[Entries showing where items appear]
§ §

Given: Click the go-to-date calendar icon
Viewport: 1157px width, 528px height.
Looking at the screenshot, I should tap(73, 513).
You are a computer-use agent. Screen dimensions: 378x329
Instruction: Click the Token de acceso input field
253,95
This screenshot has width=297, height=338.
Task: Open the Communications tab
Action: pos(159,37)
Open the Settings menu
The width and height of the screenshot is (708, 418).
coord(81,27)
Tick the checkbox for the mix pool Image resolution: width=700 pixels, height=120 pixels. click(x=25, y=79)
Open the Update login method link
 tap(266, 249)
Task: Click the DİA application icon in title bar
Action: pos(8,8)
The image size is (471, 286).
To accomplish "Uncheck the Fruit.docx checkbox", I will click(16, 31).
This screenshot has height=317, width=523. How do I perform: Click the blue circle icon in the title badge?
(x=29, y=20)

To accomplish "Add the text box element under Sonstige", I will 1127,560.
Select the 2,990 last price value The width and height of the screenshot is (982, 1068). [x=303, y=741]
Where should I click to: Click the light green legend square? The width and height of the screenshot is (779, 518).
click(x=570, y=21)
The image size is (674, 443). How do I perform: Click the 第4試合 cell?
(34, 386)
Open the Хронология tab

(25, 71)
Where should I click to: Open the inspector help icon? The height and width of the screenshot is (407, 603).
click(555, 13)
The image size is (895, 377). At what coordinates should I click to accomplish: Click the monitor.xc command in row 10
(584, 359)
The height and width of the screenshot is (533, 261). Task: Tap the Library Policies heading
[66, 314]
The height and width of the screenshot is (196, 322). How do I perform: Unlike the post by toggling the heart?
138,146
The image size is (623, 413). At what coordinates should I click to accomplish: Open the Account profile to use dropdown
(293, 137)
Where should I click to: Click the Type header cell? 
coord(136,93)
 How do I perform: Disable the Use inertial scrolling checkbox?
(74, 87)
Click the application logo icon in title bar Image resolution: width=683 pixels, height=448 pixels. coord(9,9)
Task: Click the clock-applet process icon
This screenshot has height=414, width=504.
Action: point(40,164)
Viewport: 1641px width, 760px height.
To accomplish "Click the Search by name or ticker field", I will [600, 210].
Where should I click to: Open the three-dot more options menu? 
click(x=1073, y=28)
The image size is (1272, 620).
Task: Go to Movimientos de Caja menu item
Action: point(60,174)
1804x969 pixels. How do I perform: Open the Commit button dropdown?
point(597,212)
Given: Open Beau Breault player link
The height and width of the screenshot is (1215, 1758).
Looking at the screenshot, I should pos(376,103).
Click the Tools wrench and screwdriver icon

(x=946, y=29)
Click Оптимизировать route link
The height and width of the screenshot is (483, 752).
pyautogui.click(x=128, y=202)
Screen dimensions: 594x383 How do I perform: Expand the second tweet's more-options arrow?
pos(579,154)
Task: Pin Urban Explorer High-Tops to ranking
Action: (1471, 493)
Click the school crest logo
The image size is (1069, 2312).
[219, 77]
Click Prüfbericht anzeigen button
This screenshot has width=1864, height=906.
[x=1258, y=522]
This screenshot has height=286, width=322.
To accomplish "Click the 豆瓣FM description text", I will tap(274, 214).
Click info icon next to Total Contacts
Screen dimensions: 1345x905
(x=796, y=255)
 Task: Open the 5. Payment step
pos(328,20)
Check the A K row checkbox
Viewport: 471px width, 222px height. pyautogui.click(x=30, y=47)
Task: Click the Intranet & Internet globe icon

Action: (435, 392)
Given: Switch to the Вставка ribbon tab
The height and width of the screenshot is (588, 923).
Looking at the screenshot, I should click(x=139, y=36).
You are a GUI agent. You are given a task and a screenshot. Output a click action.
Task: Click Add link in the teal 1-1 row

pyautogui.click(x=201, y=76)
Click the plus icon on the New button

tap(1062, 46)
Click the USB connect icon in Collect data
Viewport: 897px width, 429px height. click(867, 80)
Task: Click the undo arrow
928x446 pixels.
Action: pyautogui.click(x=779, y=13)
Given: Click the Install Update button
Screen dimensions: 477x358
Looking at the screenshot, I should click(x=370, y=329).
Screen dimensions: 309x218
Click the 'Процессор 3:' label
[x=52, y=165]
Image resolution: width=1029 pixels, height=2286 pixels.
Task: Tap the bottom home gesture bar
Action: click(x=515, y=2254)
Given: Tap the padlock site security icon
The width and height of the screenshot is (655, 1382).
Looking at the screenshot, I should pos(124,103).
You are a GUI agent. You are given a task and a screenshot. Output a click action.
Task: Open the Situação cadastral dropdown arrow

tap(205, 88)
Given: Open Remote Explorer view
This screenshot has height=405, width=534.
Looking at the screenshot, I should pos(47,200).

§ §

Task details >> Return every line of the records that contains the string "text".

Expected answer >>
To accomplish "Add the text box element under Sonstige", I will 1127,560.
To accomplish "Click the 豆瓣FM description text", I will tap(274, 214).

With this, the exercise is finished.